The HR director folds her hands together, slowly, every movement careful and somewhat rehearsed. “Alexandra…” she starts.
Ah, fuck. The way she says my name sounds like Nan when she’s ticked off. Here it comes. “Are you firing me?” I say on a gulp, my mouth chalk. Everything is coming to a head, but now I realize I’ve watched the hurricane slowly gather and twist into full speed over the past two weeks.
“No.” The HR director shakes her head. “We’re asking you to resign.”
“Why? The hacking disaster isn’t my fault.”
Mr. McIntyre leans back, and Sheila drops her gaze to the gleaming, polished wood.
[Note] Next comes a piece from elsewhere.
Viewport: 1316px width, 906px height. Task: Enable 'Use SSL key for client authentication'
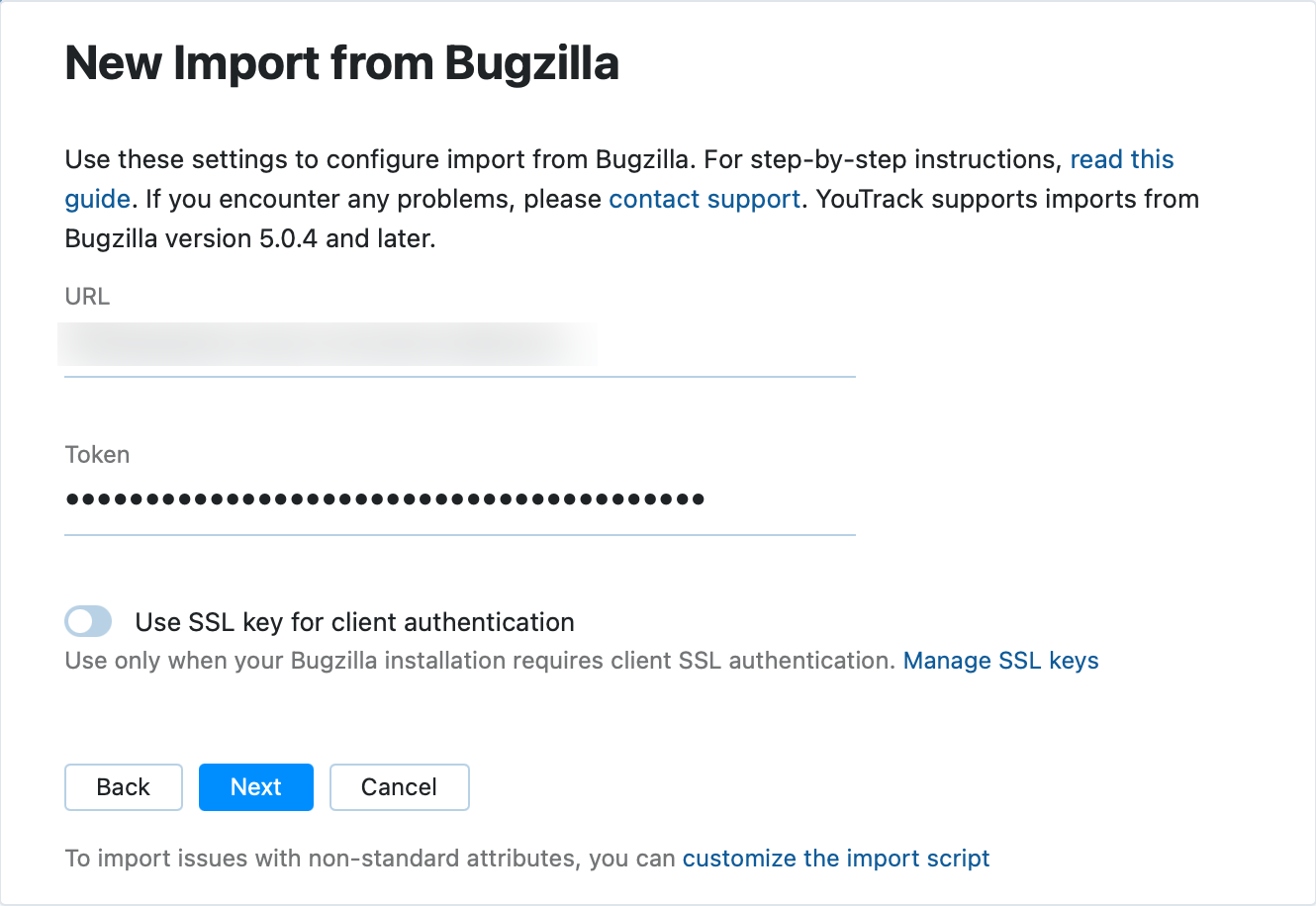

“Miss O’Reilly,” Mr. McIntyre says, and I shrink at the cold tone in his voice.
In mere minutes he’s gone from Lexi to my surname, and it’s as if he’s done sharpening the guillotine’s blade.
“For decades, St Chalamet Manhattan has been the first choice of billionaires, movie stars, celebrities, anybody really who doesn’t have a place of their own in this city.
This situation threatens our very existence in that almost unattainable realm of luxury.
” He draws in a slow, deep breath. “We are only as strong as our weakest link, and this video, your appearance in it, irrespective of your role, is currently our weakest link.”
There’s a weighted pause in the room as his words sink in…and sink and sink and sink.